Function calling and tool use standardization

The OpenAI API standard now includes function calling: models receive a list of available functions and return structured JSON indicating which function to call with what arguments, rather than free-text responses. This standardization enables deterministic downstream orchestration: parse the function choice and arguments, invoke the actual tool, and feed results back into the model for refinement. Compatible implementations must handle: function schema specification (parameter types, descriptions), validation of model-generated arguments against schemas, and error handling when models call non-existent functions or provide invalid arguments. Most compatible implementations use constrained decoding or guided generation to ensure model output strictly conforms to JSON schema, preventing malformed responses that downstream code cannot parse. For LLM applications, function calling shifts from fragile regex/prompt-engineering-based parsing to formally verified contracts, significantly improving reliability in production multi-step agent architectures.

Model versioning and API stability contracts

The OpenAI compatibility standard benefits from transparent versioning: model names like gpt-4-turbo-2024-04 encode the model family and release date, enabling clients to depend on stable behavior while upgrading infrastructure. A compatibility layer supporting multiple models must handle: semantic differences between models (context window size, supported functions, tokenization differences), graceful degradation when a requested model is unavailable (fallback to nearest compatible version), and migration tooling to update application code when primary models become deprecated.

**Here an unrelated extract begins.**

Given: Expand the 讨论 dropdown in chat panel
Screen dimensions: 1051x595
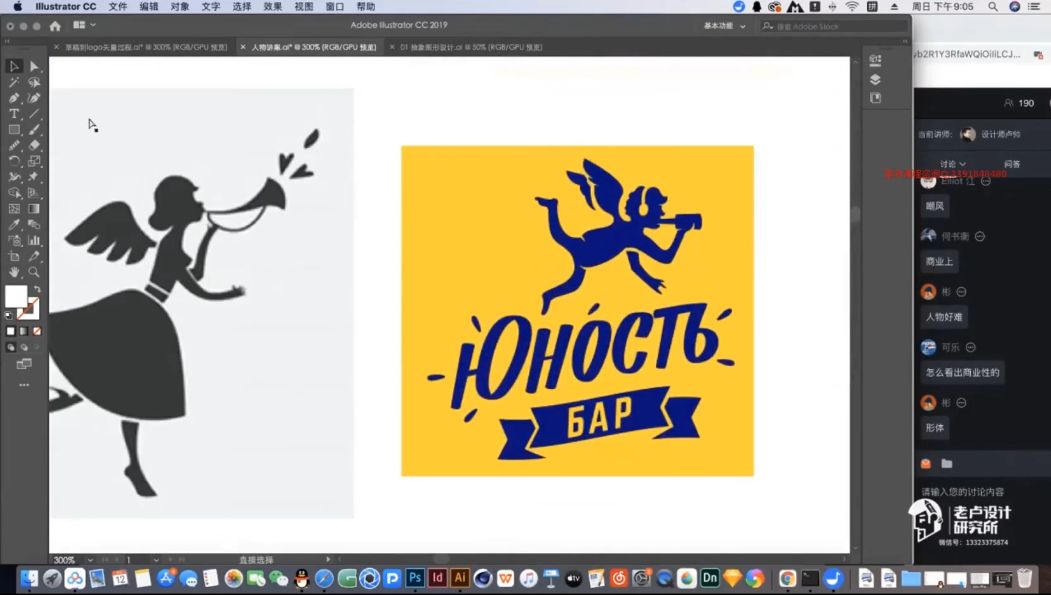Looking at the screenshot, I should (952, 164).
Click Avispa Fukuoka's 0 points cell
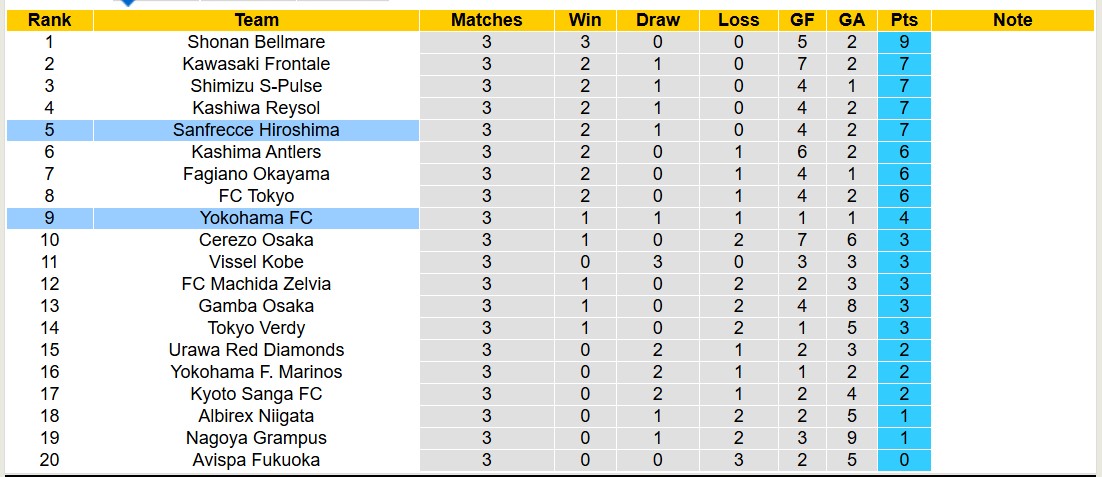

Production systems implement model compatibility matrices: documenting which models support which features (streaming, vision, tool_use), and providing explicit error messages when users request unsupported combinations (e.g., vision on a text-only fallback model). This reduces surprise production incidents where applications suddenly fail after upstream model changes and positions compatible implementations as stable infrastructure enabling downstream application teams to innovate at their own pace.

Streaming and chunked transfer encoding

The OpenAI-compatible API standard supports server-sent events (SSE) streaming for real-time token-by-token generation. Instead of waiting for the full response, clients receive chunks: {"choices":[{"delta":{"content":"token"}}]}. This enables responsive UI experiences where users see text appearing in real-time, and early termination (stopping generation mid-stream) saves computation. Implementing streaming correctly requires handling: chunked transfer encoding (HTTP/1.1 trailers), connection timeout management (keep-alive to prevent premature connection closure), and client-side stream consumption (parse newline-delimited JSON). Server implementations buffer generation in a background task, yielding from a queue as tokens become available. Protocol nuances matter: some clients expect a final {"choices":[{"finish_reason":"stop"}]} message to detect stream completion, and improper formatting (missing newlines, incomplete JSON) causes hangs. Production deployments often add stream-specific observability: latency of first token (time-to-first-byte), throughput of subsequent tokens, and handling of client disconnect mid-stream (graceful cleanup).